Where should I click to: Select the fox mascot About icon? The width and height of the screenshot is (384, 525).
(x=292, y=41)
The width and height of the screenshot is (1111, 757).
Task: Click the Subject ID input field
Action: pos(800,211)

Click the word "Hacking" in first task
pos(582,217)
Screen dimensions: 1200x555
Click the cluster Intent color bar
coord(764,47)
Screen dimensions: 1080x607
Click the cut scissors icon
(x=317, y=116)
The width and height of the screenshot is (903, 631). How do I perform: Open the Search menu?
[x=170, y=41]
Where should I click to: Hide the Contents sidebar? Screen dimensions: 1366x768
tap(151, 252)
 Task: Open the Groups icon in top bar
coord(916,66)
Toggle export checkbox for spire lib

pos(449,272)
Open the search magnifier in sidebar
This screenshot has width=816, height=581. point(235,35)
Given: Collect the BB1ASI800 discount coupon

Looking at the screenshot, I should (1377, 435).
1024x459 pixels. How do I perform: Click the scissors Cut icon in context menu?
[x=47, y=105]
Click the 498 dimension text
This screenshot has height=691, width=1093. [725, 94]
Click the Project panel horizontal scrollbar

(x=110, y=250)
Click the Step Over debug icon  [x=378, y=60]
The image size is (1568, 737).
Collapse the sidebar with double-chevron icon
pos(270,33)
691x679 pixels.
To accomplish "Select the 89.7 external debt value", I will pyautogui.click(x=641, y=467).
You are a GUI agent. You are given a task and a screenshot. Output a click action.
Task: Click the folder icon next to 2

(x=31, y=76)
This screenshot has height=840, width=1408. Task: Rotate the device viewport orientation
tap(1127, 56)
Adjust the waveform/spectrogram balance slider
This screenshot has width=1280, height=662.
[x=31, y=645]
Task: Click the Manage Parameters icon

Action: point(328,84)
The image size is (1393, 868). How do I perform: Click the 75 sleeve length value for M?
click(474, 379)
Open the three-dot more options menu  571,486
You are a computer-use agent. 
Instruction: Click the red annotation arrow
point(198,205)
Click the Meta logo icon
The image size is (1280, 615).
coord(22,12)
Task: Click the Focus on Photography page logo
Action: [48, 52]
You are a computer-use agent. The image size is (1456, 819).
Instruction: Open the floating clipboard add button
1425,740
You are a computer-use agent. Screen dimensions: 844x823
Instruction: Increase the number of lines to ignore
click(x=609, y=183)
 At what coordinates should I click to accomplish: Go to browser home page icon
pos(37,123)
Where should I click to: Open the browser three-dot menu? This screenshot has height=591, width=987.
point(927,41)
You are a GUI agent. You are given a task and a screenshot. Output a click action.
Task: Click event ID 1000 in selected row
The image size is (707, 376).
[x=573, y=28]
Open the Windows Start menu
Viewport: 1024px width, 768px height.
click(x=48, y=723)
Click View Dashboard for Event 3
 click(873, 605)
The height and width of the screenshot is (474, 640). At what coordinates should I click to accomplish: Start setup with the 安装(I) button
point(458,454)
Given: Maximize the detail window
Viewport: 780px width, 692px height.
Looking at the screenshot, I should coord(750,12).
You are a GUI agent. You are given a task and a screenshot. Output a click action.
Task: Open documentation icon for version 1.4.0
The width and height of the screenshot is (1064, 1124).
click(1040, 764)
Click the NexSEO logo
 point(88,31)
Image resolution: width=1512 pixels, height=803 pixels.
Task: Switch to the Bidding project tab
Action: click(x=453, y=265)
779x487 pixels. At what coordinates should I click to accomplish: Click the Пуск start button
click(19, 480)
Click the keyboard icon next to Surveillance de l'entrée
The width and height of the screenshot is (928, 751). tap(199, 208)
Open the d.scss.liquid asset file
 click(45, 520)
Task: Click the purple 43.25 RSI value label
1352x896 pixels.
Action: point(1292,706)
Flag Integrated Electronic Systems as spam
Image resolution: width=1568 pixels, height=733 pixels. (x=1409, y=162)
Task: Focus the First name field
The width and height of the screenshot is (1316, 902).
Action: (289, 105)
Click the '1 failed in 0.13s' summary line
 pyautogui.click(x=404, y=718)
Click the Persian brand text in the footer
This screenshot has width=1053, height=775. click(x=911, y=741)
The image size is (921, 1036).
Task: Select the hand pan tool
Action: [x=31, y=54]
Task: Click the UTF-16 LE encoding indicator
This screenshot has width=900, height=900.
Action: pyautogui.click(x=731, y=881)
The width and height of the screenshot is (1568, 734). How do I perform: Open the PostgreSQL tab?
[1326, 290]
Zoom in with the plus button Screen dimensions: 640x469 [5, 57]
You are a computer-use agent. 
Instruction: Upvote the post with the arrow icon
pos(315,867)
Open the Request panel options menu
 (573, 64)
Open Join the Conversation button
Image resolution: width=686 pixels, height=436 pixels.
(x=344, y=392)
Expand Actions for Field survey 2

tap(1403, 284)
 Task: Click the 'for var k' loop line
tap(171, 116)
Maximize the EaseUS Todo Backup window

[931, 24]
□ □ □ □ □
Write out every line from the entries where "computer" appears.

• _ANSWER TO THIS TASK_
You are a computer-use agent. 
You are a computer-use agent. The image size is (1456, 819).
You are a computer-use agent. Screen dimensions: 844x823
You are a computer-use agent. 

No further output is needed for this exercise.